Amendment to IFRS 17 on a classification overlay

Following preliminary discussions in May, the IASB decided in June to propose a narrow-scope amendment to IFRS 17 in order to facilitate initial application of IFRS 17 and IFRS 9 by insurance entities.

Keywords: Mazars, Thailand, IFRS, IFRS 17, IFRS 9, IAS 39

23 August 2021

The problem had been discussed previously, during the amendments to IFRS 17 project in 2018. As things stand, the transition provisions for initial application of IFRS 9 stipulate that the presentation of comparative information in accordance with the new standard is optional. If an entity decides to apply IFRS 9 to comparative information, it may only do this for financial instruments that still exist at the transition date. In other words, financial assets that have been sold or that have matured prior to the transition date shall still be accounted for in accordance with IAS 39, while those that still exist shall be restated in accordance with IFRS 9.

This rule, which was initially intended to smooth transition to IFRS 9, is proving difficult to apply, as it requires entities to distinguish between financial assets and this cannot be done ahead of time. It also creates accounting mismatches with the associated insurance liabilities (particularly for assets measured at amortised cost or at fair value through profit or loss in accordance with IAS 39). Entities may also elect not to account for their assets in accordance with IFRS 9 in the comparative information, whereas comparative information on insurance liabilities must be restated in accordance with IFRS 17.

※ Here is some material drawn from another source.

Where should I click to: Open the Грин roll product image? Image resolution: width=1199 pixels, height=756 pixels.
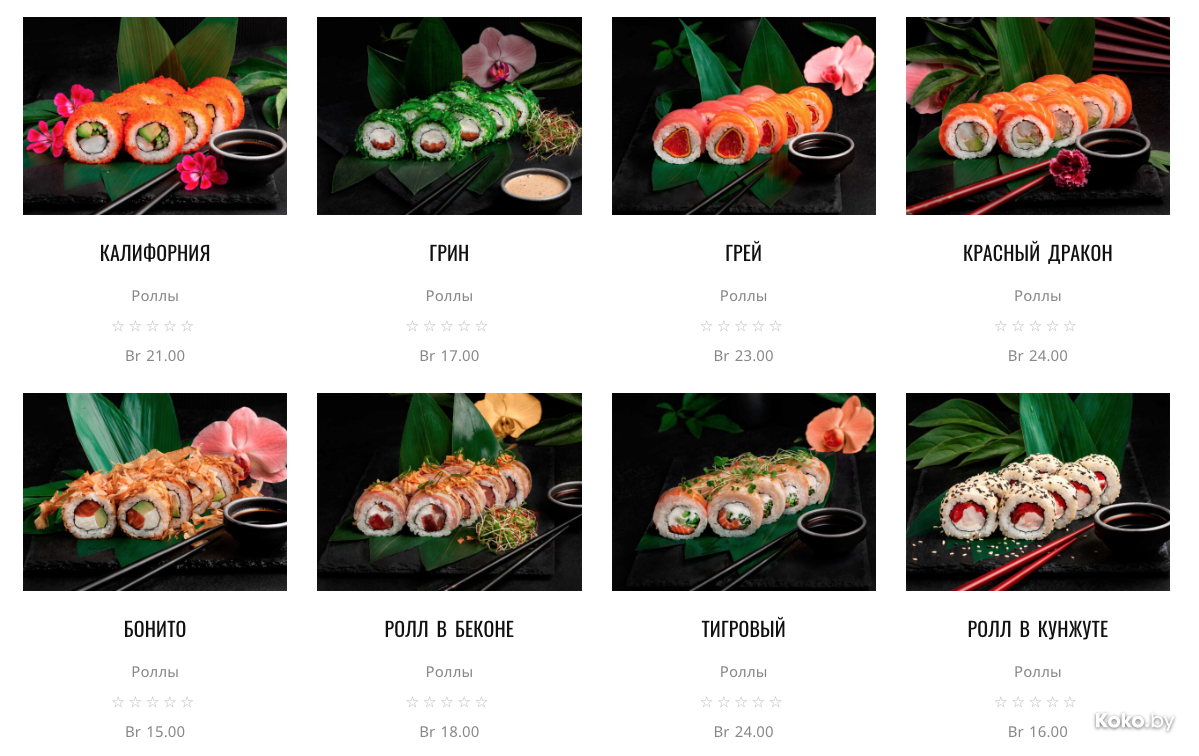(x=449, y=116)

The IASB’s proposed solution (still tentative at this stage) is to amend IFRS 17 to permit the use of a “classification overlay” for initial application of IFRS 17, allowing each financial instrument that is “related to insurance contract liabilities” to be classified in the comparative information as if IFRS 9 had been applied to it (even though some of these financial instruments no longer exist at the transition date). This “classification” approach would not involve applying all the accounting provisions of IFRS 9; some of the rules, such as those on expected credit losses, would not apply.

The proposed amendment is to be published in July, with a shorter comment period of two months. This accelerated process will permit insurance companies to benefit from the amendment when preparing the comparative information for 2022, in time for initial application of IFRS 17 (and IFRS 9) at 1 January 2023.